Impossible, pour autant, de passer sous silence la fermeture prochaine de l’aéroport Atatürk, le plus gros hub d’Istanbul avec plus de 60 millions de passagers, alors que Recep Tayyip Erdogan, le président turc, vient d’inaugurer un nouvel espace titanesque, dont la concession n’a pas été attribuée à TAV. ADP explique toutefois que le contrat de concession d’Atatürk arrivant à échéance en 2021, le groupe français n’aura à subir aucune dépréciation d’actifs, puisque l’Etat turc – avec lequel il négocie actuellement – s’engage à indemniser ADP du manque à gagner entre la fermeture d’Atatürk début 2019 et la fin de la concession, en 2021.
Et ADP continue de proclamer sa confiance dans la capacité de TAV à se développer. La belle santé d’ADP à l’international attise encore un peu plus l’appétit de Vinci, dont la récente filiale Vinci Airports fait montre d’une fièvre acheteuse aéroportuaire pour le moins spectaculaire.
Mais ADP privilégie les cibles à gros potentiel, « où nous sommes certains d’apporter une valeur ajoutée, explique Fernando Echegaray.

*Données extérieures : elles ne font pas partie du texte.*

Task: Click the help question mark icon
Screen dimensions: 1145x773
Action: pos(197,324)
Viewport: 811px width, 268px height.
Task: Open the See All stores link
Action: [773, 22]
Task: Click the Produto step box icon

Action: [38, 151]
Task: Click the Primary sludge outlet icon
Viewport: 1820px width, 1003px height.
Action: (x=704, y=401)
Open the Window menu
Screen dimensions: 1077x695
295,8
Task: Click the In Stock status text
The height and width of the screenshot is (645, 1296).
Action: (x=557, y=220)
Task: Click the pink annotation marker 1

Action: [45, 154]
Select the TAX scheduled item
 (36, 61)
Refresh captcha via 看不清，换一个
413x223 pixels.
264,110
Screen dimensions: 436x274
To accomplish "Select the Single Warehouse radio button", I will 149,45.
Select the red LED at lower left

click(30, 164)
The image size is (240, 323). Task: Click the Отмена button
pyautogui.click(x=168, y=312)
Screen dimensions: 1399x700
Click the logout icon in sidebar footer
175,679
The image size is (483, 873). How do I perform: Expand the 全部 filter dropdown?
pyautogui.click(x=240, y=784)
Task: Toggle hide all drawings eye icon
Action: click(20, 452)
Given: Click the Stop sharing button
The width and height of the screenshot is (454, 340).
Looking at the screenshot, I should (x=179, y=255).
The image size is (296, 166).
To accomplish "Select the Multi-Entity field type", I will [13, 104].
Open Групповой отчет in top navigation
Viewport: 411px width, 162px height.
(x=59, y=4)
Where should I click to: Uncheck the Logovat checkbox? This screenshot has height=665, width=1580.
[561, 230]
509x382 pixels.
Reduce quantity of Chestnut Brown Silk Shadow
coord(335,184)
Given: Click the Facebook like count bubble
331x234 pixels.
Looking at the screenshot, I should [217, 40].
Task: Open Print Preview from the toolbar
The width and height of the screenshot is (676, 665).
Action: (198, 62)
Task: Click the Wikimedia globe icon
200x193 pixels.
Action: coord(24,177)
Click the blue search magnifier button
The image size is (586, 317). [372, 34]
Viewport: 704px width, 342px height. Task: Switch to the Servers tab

L’Asie nous intéresse tout particulièrement, comme en témoigne notre candidature pour la concession de huit aéroports régionaux au Japon, dans l’île d’Hokkaido ». L’entreprise se targue d’opérer un développement international réfléchi, prompt à se positionner sur des projets réalistes, moyennant un coût d’acquisition raisonnable, pour le groupe coté en Bourse comme pour l’Etat vendeur. A cet égard, l’échec cuisant de la reprise de Toulouse-Blagnac par le chinois Casil, aujourd’hui embourbé dans la non- rentabilité de son investissement faramineux, agit comme un antidote à la tentation spéculative…
Prospective
La fusion d’ADP et Vinci Airports en ferait, de très loin, le premier groupe aéroportuaire mondial, devant l’actuel géant espagnol Aena (280 millions de passagers sur 46 aéroports en Espagne et celui de Londres-Luton, en 2017).
• ADP (2017)
– 24 aéroports.
– Trafic en hausse de 7,4 %.
– 228 millions de passagers.
– 3,6 Mds € de chiffre d’affaires.
– CA à l’international : 682 M €.
• VINCI AIRPORTS (2017)
– 46 aéroports.
– Trafic en hausse de 12,4 %.
– 180 millions de passagers.
– 1,4 Md € de chiffre d’affaires.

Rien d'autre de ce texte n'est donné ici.